Yes, they are homing pigeons. Thanks for the advice!!! 

Unfortunately, these birds are free fed and don't respond as enthusiastically to the can shaking as they should. I will definitely remove the food and make sure they are hungry before I attempt this. Also, we'll do the soap and water trick. Sounds like a plan.

Also, would it be better to just release a couple at first, just to see how they do?


----------



## atvracinjason (Mar 4, 2010)

no time better than now to start teaching the feed rattle can
once they have learned it you can use it to call them in if you were to spot a bird of prey
-it won't take long before they respond
-I would withhold food for 2 days before letting them fly, hoping they are hungy enough to hang close by
-I had some birds that were a bit old when they went out for the first time and they all left on the 2nd fly never to return, and others that were just fine and are doing great
Good luck with the birds
JW


----------



## The_Dirteeone (Apr 18, 2010)

I am new to pigeon keeping,I dont race.I was surprised how easy it was to get them tp respond.I waited 8 days after buying 15 baby homers,and as the above reader said,I waited until they responded to the shaking of the feed can,and then they came right back,after they explored a bit.Your birds will eat as much as they can stand,or they can eat just enough,cutting back on the food,within reason,will get great results.I have flown these birds for 2 and a half moths now,and when they decide to stay out of the loft too long,I cut the feed in half that day,and the respond very different the next day.


----------



## atvracinjason (Mar 4, 2010)

Another note...I did have a few straglers when they started trapping...a few missed the meal for 2 days...they are always first in now and never miss a meal


----------



## TaniaC (Aug 6, 2010)

I'm planning a crash course on the shaker can. Taking the feeder out one day and doing shaker training when the birds are hungry. How many reps do you think I could do in a day?


----------



## Guest (Aug 7, 2010)

TaniaC said:


> I'm planning a crash course on the shaker can. Taking the feeder out one day and doing shaker training when the birds are hungry. How many reps do you think I could do in a day?
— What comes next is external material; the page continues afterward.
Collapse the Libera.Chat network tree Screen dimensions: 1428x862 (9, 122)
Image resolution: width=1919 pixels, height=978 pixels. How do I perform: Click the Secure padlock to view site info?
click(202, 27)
twice a day for a week should get them in the know of what the shaker can means or at least 2 weeks at the most .pigeons are pretty smart and catch on fast


----------



## doveone52 (Aug 3, 2009)

Good grief! If I'm 15 min late feeding, my pigeons are all stuck to the front of the aviary casting pitiful looks my way! In 2 days, they'd report me to the ASPCA!


----------



## Crazy Pete (Nov 13, 2008)

Some people say to let them eat all they can for ten min. then take the food away. I dont like that some birds will eat the corn some will eat the small grain. I give them 2 "not heaping" table spoons per bird in the morning and a little less at night, that way they will be hungry and learn the can real fast. Those birds are old you need to get them in the air soon.JMO
Dave


----------



## TaniaC (Aug 6, 2010)

Unfortunately, the pigeons are not in my back yard, so they are free fed during the week when I am not around. Training will have the be on the weekend. We'll see how it goes.


----------